Nepalese pretend to bust furniture in #SmashChairChallenge protest
Imitation is not always the sincerest form of flattery, especially if you happen to be a lawmaker in Nepal.
Hundreds in the country have posted pictures with hashtags #smashchairchallenge and the slightly misspelled #smashchairchallange, pretending to raise a chair as though to smash it into the ground. The pose imitates the chaos in the parliament last week where opposition lawmakers threw chairs as tensions rose ahead of a deadline to draft Nepal's new constitution.
As repeated deadlines have been missed, social media users are using the challenge to urge members of the country's parliament to get on with drafting a new constitution.
Writer Brazesh Khanal came up with the idea along withsomefriends after feeling shocked at the outbreak of violence in the country's Constituent Assembly. They see the #smashchairchallenge as a satirical, silent protest against the political impasse in the country.
"We might lift a chair and threaten to smash it, but we don't actually believe in violence. This was done to catch people's attention so that such brawls do not happen again," Khanal told BBC Trending.
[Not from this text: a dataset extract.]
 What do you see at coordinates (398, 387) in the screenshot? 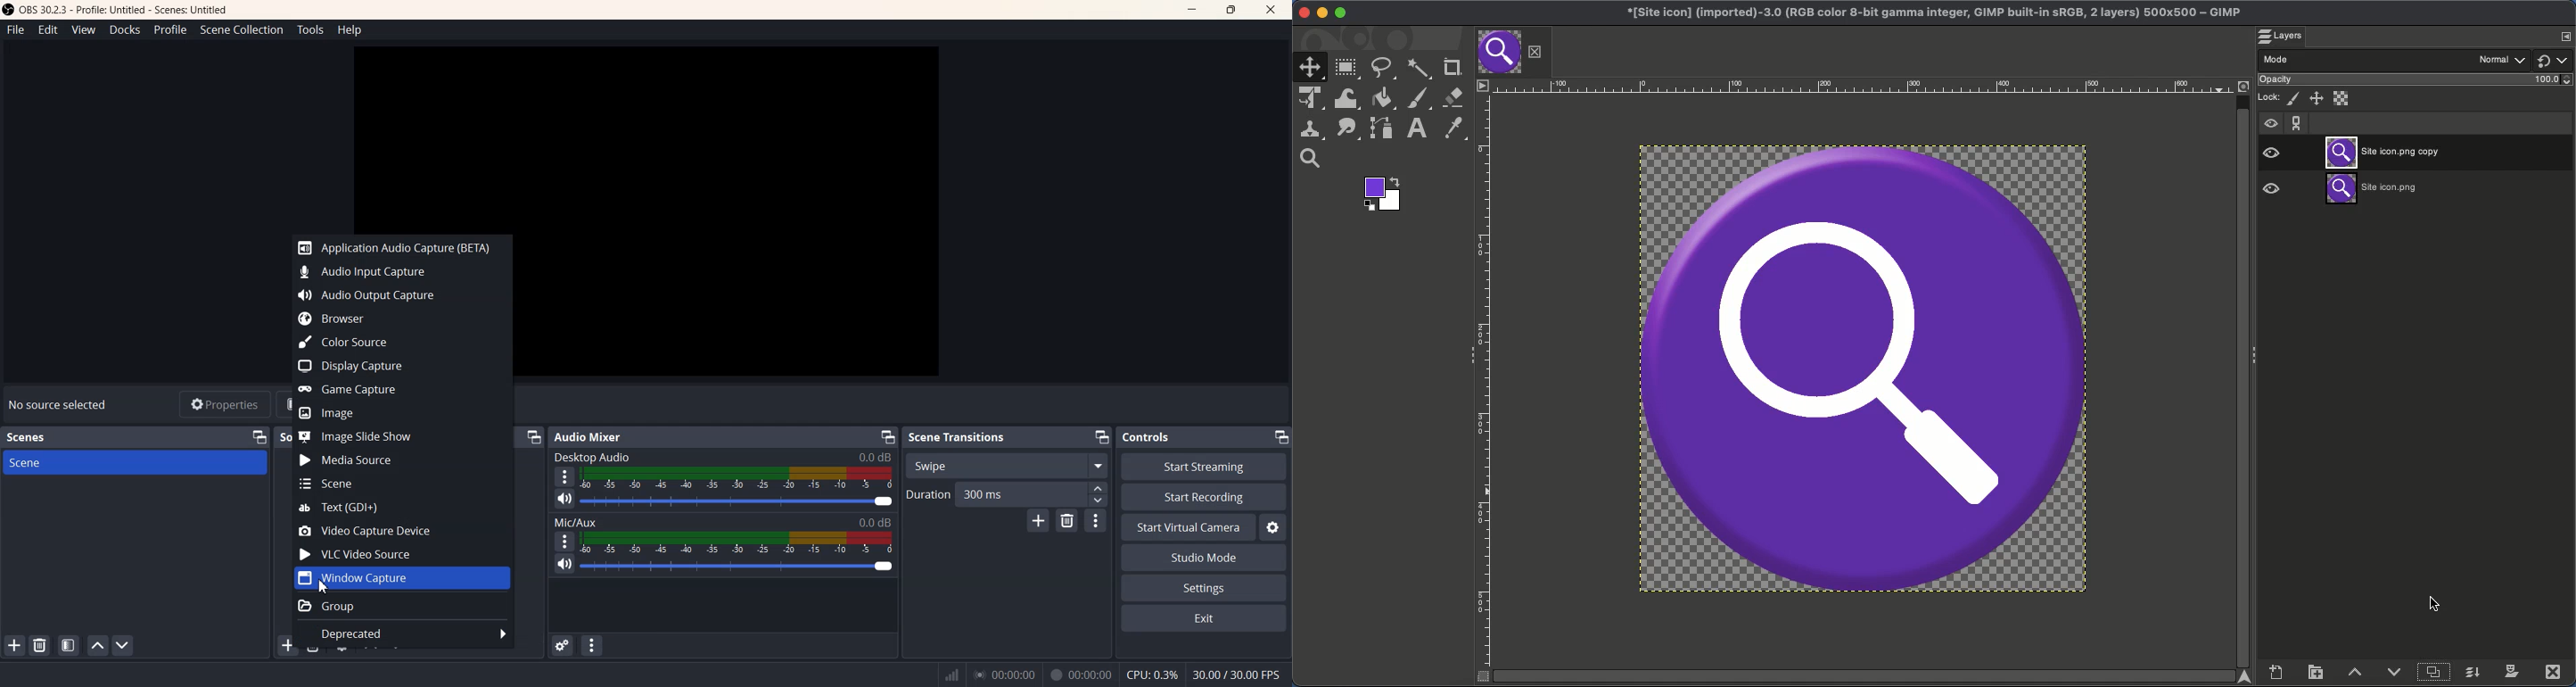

"This is not a fight against any political party but against violence and it is also to encourage the members of the Constituent Assembly to come to a conclusion about the constitution in a peaceful manner. It has been lingering for a long time."
Political parties have not reacted to the social media challenge, but members of the public have been posting their pictures on Twitter, Facebook and Instagram. "Accepting #SmashChairChallenge a great satire and symbolic tight slap to coward #CAMembers involved in this vandalism," read a one tweet, while another called for a more aggressive approach, "I am not for #SmashChairChallange, but for #SmashPeopleChallange who are protesting in the road and blocking road even today."
And what explains the two slightly different hashtags? The hashtag #smashchairchallange - spelled with an "a" - was intended as a deliberate typo.
"We thought it would be symbolic to show what is happening is a mistake," says Khanal.